- Nickname: Christiane
- Born: Valentine Blanche Charlet 23 May 1898 Westminster, London, England
- Died: 11 October 1985 (aged 87) Camden, London, England
- Allegiance: United Kingdom France
- Branch: Special Operations Executive French Resistance
- Service years: 1942–1944
- Rank: Field Agent
- Commands: Ventriloquist
- Conflicts: World War II
- Awards: Member of the Order of the British Empire

= Blanche Charlet =

SOE operative

Valentine Blanche Charlet MBE (23 May 1898 – 11 October 1985), code named Christiane, served in France as an agent for the United Kingdom's clandestine Special Operations Executive (SOE) during World War II. The purpose of SOE was to conduct espionage, sabotage and reconnaissance in occupied Europe against the Axis powers. SOE agents in France allied themselves with French Resistance groups and supplied them with weapons and equipment parachuted in from England. Charlet was a courier. She was arrested and imprisoned by the Germans occupying France but escaped and returned safely to England.

==Background==
Charlet was born in London of Belgian parents on 23 May 1898. As an adult she managed an art gallery in Brussels. When Nazi Germany invaded Belgium in May 1940, she fled to England. She joined the Women's Transport Service. Her fluency in French brought her to the attention of the SOE. Her English was only "passable". She never married.

==SOE==
Forty-four years old when she joined the SOE, Charlet was one of oldest of the agents who worked for SOE's F (French) Section. She was described as small, dark-haired, attractive, and lively. She trained with the first group of SOE F Section female agents, Andrée Borrel, Yvonne Rudellat, and Marie-Thérèse Le Chêne, and herself. Because of her age she was not given parachute training, but instead landed by a felucca converted to military use on the French Riviera in Vichy France on 1 September 1942. Until 11 November 1942, Vichy France was not occupied by Nazi Germany, but collaborated with the Germans. SOE agents were in danger of arrest from both the French police and the Germans.

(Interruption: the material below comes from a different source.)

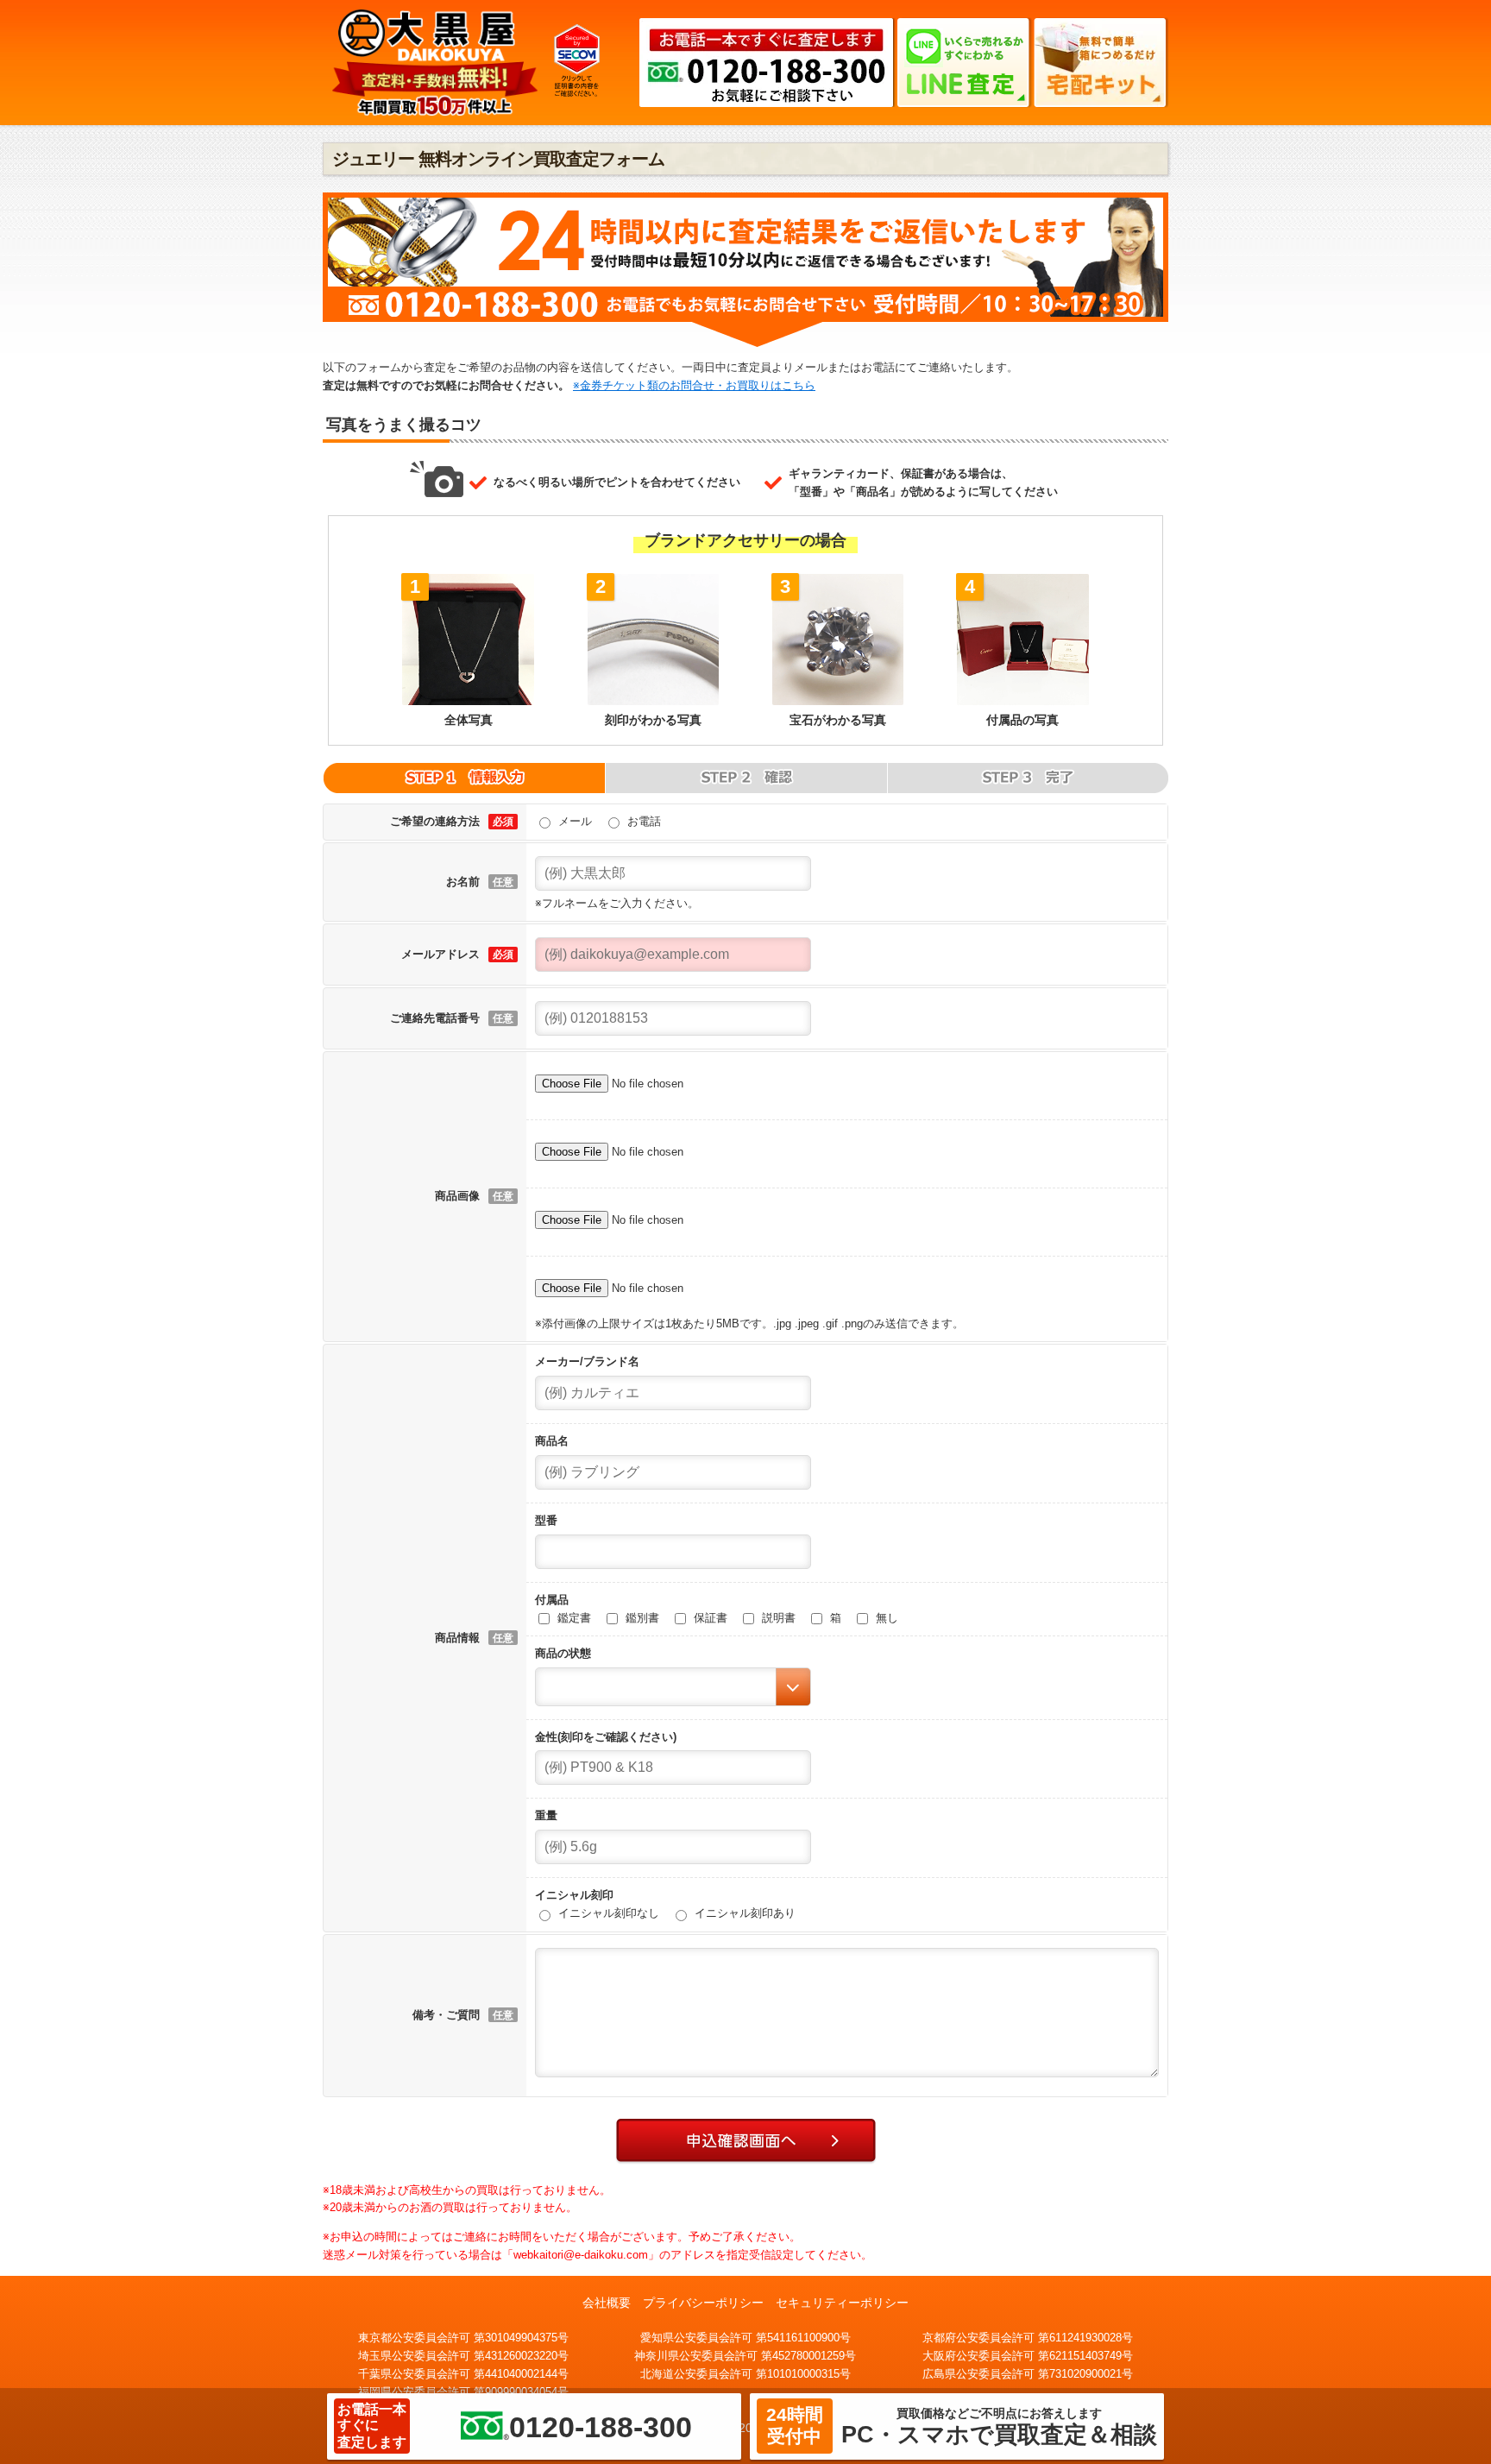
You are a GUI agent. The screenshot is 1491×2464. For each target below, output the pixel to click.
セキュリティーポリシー (842, 2303)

After landing, Charlet traveled to Cannes, but her contact there had been arrested. Knowing nobody else, she proceeded northward to Lyon to meet another contact, Virginia Hall, who she was scheduled to replace. Instead, Hall directed her to the Ventriloquist Network headed by Philippe de Vomécourt. Charlet's first task was to find a safe house from which wireless operator Brian Stonehouse could transmit and receive messages. She found a house to rent in Feyzin, a southern suburb of Lyon and thereafter served as a courier between Vomécourt and Stonehouse. Charlet and Stonehouse were arrested on 24 October 1942 while he was sending a wireless message to SOE headquarters in London. Charlet blamed herself for Stonehouse's arrest as she had seen German wireless detector vans in the area, but failed to tell Stonehouse. While in custody, she reportedly attempted to kill herself.

==Incarceration and escape==
Many SOE agents were tortured and executed after their arrests, but Charlet under interrogation proved adept at portraying herself as a vacuous woman ignorant of politics, concocting elaborate stories about lovers and fainting when under pressure from her interrogators. In November 1942, she was sentenced to incarceration in Castres prison in southern France. The prison, run by the French, was lax about security. On 16 September 1943, at least 37 of the prisoners escaped. Charlet and the other prisoners had obtained pistols and keys to the cells and the guards were locked up or deceived. The escapees broke up into small groups, Charlet and Suzanne Warenghem, a young French woman who had been a courier for the Pat O'Leary Escape Line (and married to British soldier and turncoat Harold Cole), remaining together. Charlet and Warenghem reached open country and, helped by a local farmer, took refuge in a Benedictine monastery. There they sheltered in a guest house for two months before the monks took them to an escape line which helped people flee France by walking across the Pyrénées mountains to Spain. Heavy snow prevented them from crossing the mountains.

Having failed to cross into Spain, Charlet and Warenghem, now in touch with SOE headquarters in London, undertook a cross country saga. First, they journeyed to Paris and then to Lyon. Charlet was worried she might be recognized in Lyon and traveled to the Jura Mountains near the border of Switzerland to work as a courier and guide for SOE. In April 1944, SOE arranged for Charlet and Warenghem to escape from France. To do so, they crossed France again to Brittany where they were picked up on a beach by a small boat, and rowed offshore to a motor torpedo boat, a dangerous operation as the Germans were fortifying the French coast in anticipation of an Allied invasion. During their escape they were fired on, but their boat outraced German pursuers and they arrived safely in Plymouth on 20 April 1944.

==Honours and awards==

On 19 February 1946 Charlet was appointed a Member of the Order of the British Empire (MBE) by King George VI for "services in France during the enemy occupation."